Die Schüsse fielen in der Nacht und trafen Martin O’Hagan in den Rücken. Am 28. September 2001 verblutet der Journalist und Familienvater auf der Strasse vor den Augen seiner Ehefrau - nur wenige Meter von seinem Wohnhaus in der nordirischen Kleinstadt Lurgan entfernt. Stunden später bekennt sich eine paramilitärische loyalistische Untergrundorganisation zu der Tat, über die der Journalist für die Wochenzeitung "Sunday World" viel geschrieben hatte. Über ihre Drogengeschäfte und ihre charismatischen Anführer. Dafür war die Redaktion bekannt: für mutige Enthüllungsgeschichten über Extremisten der katholischen als auch protestantischen Seite.

Von Petra Tabeling | 01.12.2003
    Unsere Zeitung war neutral - wir waren an der Wahrheit interessiert, an dem was die Polizei machte, die Regierung, die Britische Armee, die verschiedenen Parteien, und die republikanischen und loyalistischen Paramilitärs. Wir haben Fragen über jeden gestellt und ich glaube, dass war der Grund, warum wir für einige unbequem wurden.

    Jim Campbell war ein langjähriger Kollege O’Hagans, und auch er wurde wegen seinen Reportagen zu unbequem. In den 80er Jahren feuerten Loyalisten mehrere Schüsse auf den damaligen Chefredakteur der Sunday World – er überlebte wie durch ein Wunder. Seither lebt er mit einer Kugel in der Brust. Um sich sicher fühlen zu können, zog Campbell schließlich in die benachbarte irische Provinz Donegal. Immer wieder habe er auch seinen Kollegen O’Hagan dazu bewegt, ebenfalls umzuziehen - weg aus dem Umkreis von Menschen über die er schrieb und die ihn bedrohten. Erst kurz vor seiner Ermordung zog der Familienvater in ein Viertel, das nur unweit der Wohngegend von Anhängern der Loyalist Volunteer Force liegt, die schließlich für seinen Tod verantwortlich zeichneten. Doch O’Hagan, der mit einer Protestantin verheiratet war, glaubte sich sicher, so sein Freund Jim Campbell:

    Ich glaube, dass er ein Ende des Bürgerkrieges annahm. Ich habe das nicht so gesehen.
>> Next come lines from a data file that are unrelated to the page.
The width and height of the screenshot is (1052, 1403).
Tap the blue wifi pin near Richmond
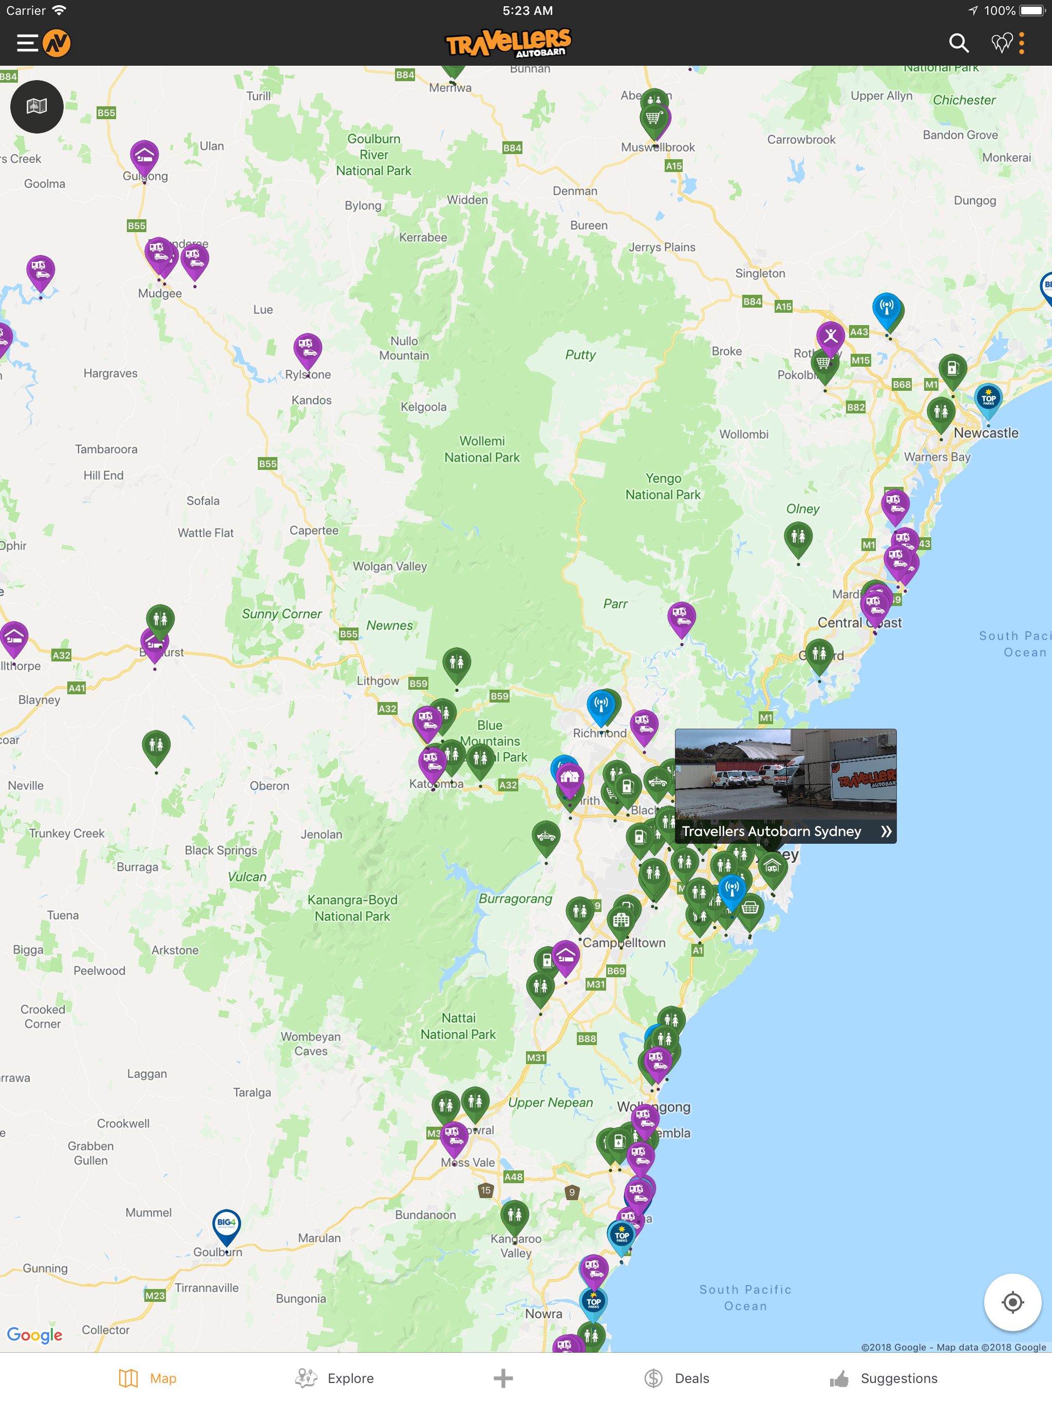tap(601, 707)
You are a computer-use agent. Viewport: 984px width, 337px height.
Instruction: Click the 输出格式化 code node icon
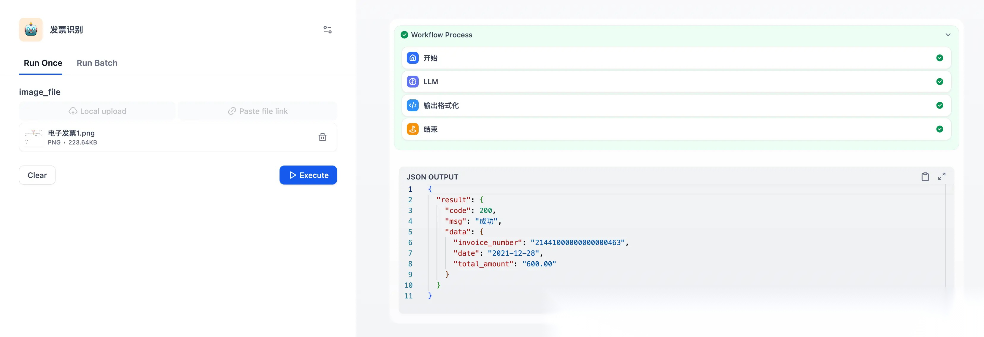[x=413, y=105]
Selbst das Friedensabkommen würde nichts für uns bedeuten, weil wir uns bereits so viele Feinde geschaffen hatten – vor allem unter den Loyalisten. Das wurde uns gesagt und es sollte sich dann ja bewahrheiten.

    O’Hagan erhielt wegen seinen Enthüllungsgeschichten immer wieder Morddrohungen, sowohl von der IRA als auch loyalistischen Gruppen. Doch diese Bedrohungen gehörten auch zum Alltag von investigativ arbeitenden Journalisten. Kevin Cooper, Vorsitzender der irischen Journalistengewerkschaft National Union of Journalists in Belfast erklärt, wie Journalisten mit den Drohungen umgehen und warum der Mord an O’Hagan so plötzlich kam:

    Er wurde in der Vergangenheit von republikanischen als auch loyalistischen Paramilitärs bedroht, aber es gab keine Anzeichen dafür, dass er zu dem Zeitpunkt in Gefahr war und so überraschte uns seine Ermordung. Normalerweise werden Drohungen mit einem Telefonanruf und einem Codewort in die Redaktionen übermittelt. Und so wissen wir, ob es sich um eine ernsthafte Bedrohung handelt. Aber es gab keine Anzeichen dafür und auch die Polizei hatte keine Informationen darüber, dass Martin in Gefahr war.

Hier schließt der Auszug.